Con il ruolo centrale che ricopre nell'ambito del progetto della zona euro per il salvataggio in extremis della Grecia, quel prestatore multilaterale che è il Fondo monetario internazionale è ritornato al punto di partenza. Alle sue origini, all'indomani della Seconda guerra mondiale, l'Fmi aveva come compito fondamentale quello di aiutare l'Europa a rimettersi in piedi dalle devastazioni del conflitto. C'è stato un tempo in cui il Fondo ha avuto una notevole quantità di programmi in corso sul Continente. Fino alla recente crisi finanziaria, tuttavia, la maggior parte degli europei presumeva di essere ormai fin troppo ricca per dover sottostare ancora una volta all'umiliazione di chiedere assistenza all'Fmi.

Benvenuti in una nuova epoca. L'Europa è ormai diventata l'epicentro della più consistente influenza dell'Fmi da svariati anni a questa parte. Numerosi importanti paesi - tra cui Ungheria, Romania e Ucraina - già ora beneficiano di cospicui prestiti dell'Fmi. E adesso nella zona euro si è concordato che il Fondo può intervenire in Grecia, e anche in Portogallo, Spagna, Italia e Irlanda qualora se ne dovesse presentare la necessità.

La rinascita dell'Fmi avvenuta negli ultimi anni è strabiliante. Castrato dalla retorica populista durante la crisi dell'indebitamento asiatico della fine degli anni 90, il Fondo ha dovuto combattere per dare nuove solide radici alle proprie politiche e per ricostruire la propria immagine. Quando nell'autunno del 2007 il timone dell'Fmi è passato nelle mani dal francese Dominique Strauss-Kahn, perfino i paesi poveri africani evitavano l'Fmi come la peste, preferendo di gran lunga stringere accordi con erogatori di prestito non tradizionali come la Cina. Venendo a mancare nuovi introiti, il Fondo ha dovuto procedere a drastici tagli di budget per garantire la propria sopravvivenza.

Che differenza può fare una crisi! Adesso l'Fmi è in vetta all'Olimpo. Nell'aprile 2009, i leader del G-20 hanno approvato un quadruplicamento delle sue capacità di prestito. L'aumento è apparso addirittura esagerato nella foga del momento, ma di fatto una buona fetta di quei capitali pare essersi materializzata. E per l'Europa gli aiuti non arrivano di sicuro troppo presto.

L'intervento dell'Fmi in Europa segnala forse l'inizio della fine per le difficoltà riconducibili allo spaventoso indebitamento nella regione? Non proprio. Il Fondo non distribuisce regali, ma eroga soltanto prestiti-ponte per concedere ai paesi in bancarotta il tempo necessario a risolvere i loro problemi di budget. Quantunque alcuni paesi riescano effettivamente in qualche caso a tirarsi da soli fuori dai guai imputabili al loro indebitamento - come è accaduto per la Cina durante la sua crisi bancaria degli anni 90 - i paesi in bancarotta, in genere, devono mettere in atto dolorose operazioni di restrizione del loro budget. Piuttosto che rischiare una situazione di default e d'inflazione, la maggior parte di essi è costretta a optare per un aumento del prelievo fiscale e per drastici tagli alle spese, e così facendo spesso innesca una recessione o contribuisce ad aggravarne una già in atto.

▶ _CONSEGNA_
Ripeti parola per parola il passo del brano sull'Fmi che comincia con "La rinascita dell'Fmi" e prosegue fino a "la propria sopravvivenza.". Le voci raccolte sono materiale a sé, distinto dal brano.

Dati raccolti
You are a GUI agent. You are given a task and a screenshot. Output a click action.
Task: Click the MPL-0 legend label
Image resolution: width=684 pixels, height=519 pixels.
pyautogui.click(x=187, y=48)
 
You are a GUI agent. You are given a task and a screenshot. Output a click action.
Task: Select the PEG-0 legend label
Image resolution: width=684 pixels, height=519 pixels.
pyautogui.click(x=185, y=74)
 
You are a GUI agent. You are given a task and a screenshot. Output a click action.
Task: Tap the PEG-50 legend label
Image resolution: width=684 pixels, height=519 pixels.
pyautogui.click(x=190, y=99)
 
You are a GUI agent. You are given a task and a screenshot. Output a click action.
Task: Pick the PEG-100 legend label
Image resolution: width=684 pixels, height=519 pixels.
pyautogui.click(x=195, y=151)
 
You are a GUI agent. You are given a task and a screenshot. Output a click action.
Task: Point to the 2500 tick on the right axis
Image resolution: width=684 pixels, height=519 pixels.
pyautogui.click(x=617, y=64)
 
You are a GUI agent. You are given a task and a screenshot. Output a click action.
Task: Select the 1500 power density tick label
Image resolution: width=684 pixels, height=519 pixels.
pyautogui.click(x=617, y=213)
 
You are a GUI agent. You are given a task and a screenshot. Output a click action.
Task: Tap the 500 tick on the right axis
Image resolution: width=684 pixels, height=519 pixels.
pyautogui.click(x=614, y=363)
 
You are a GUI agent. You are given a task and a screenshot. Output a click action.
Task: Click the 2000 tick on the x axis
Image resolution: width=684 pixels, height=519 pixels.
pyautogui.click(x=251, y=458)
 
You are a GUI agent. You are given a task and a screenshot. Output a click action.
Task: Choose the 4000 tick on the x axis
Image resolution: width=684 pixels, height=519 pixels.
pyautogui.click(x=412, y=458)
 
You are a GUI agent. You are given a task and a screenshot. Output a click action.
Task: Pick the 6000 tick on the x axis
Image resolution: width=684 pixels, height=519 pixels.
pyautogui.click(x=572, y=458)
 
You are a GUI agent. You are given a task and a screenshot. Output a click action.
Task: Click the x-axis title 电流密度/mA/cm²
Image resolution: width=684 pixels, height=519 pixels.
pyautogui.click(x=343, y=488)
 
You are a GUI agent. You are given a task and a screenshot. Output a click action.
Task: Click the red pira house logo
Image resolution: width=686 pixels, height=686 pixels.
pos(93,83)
--
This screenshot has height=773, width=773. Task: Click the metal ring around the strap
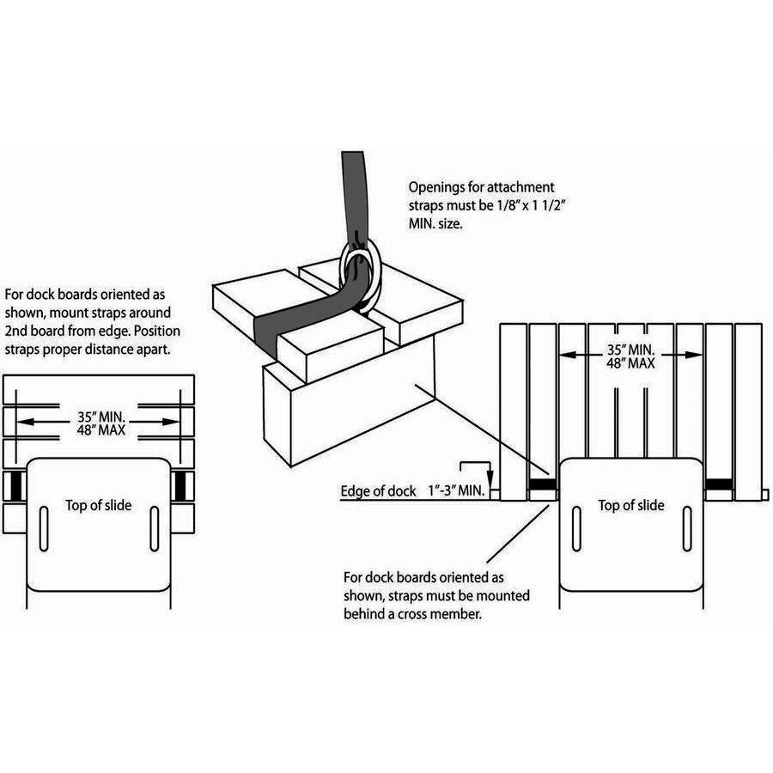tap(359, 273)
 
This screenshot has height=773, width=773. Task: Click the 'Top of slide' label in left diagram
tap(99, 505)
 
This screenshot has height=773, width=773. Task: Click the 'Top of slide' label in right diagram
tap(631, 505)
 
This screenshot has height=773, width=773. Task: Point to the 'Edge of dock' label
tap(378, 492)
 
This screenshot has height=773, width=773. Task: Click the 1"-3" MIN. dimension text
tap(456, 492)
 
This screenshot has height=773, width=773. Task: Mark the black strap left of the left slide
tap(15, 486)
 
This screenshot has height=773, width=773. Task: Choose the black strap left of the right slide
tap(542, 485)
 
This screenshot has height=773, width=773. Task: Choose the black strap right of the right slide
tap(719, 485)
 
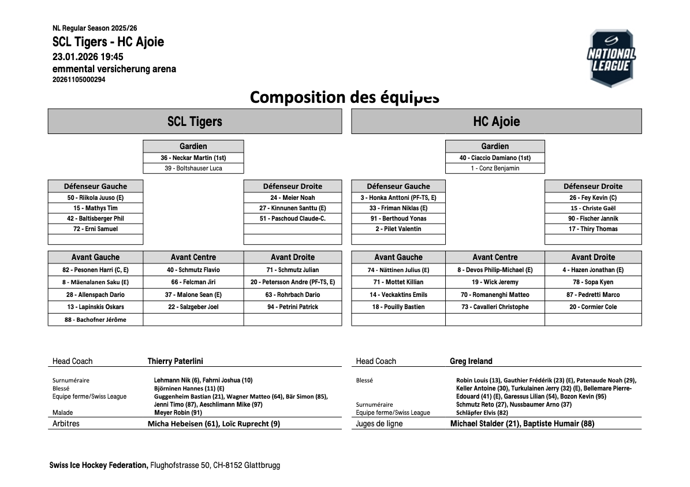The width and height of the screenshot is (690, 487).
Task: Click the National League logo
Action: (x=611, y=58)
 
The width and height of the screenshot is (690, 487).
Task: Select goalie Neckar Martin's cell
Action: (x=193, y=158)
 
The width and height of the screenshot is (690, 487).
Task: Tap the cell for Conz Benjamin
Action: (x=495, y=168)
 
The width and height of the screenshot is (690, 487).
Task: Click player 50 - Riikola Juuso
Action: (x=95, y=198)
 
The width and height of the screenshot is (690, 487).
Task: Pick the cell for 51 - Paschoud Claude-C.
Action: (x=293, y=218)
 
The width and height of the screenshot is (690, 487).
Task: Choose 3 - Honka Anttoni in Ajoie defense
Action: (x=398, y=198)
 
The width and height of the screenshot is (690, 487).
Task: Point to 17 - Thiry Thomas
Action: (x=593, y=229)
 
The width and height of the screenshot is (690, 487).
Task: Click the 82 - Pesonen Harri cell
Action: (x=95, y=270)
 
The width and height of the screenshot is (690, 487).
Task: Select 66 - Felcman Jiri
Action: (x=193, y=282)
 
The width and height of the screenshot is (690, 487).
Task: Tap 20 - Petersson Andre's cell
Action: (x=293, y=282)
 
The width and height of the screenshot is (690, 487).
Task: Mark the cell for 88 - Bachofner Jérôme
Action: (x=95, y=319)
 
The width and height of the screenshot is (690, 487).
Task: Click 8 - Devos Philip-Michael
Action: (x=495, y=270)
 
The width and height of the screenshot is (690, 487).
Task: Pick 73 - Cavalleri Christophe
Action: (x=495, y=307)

▶ _ESERCIZIO SVOLTO_
La rinascita dell'Fmi avvenuta negli ultimi anni è strabiliante. Castrato dalla retorica populista durante la crisi dell'indebitamento asiatico della fine degli anni 90, il Fondo ha dovuto combattere per dare nuove solide radici alle proprie politiche e per ricostruire la propria immagine. Quando nell'autunno del 2007 il timone dell'Fmi è passato nelle mani dal francese Dominique Strauss-Kahn, perfino i paesi poveri africani evitavano l'Fmi come la peste, preferendo di gran lunga stringere accordi con erogatori di prestito non tradizionali come la Cina. Venendo a mancare nuovi introiti, il Fondo ha dovuto procedere a drastici tagli di budget per garantire la propria sopravvivenza.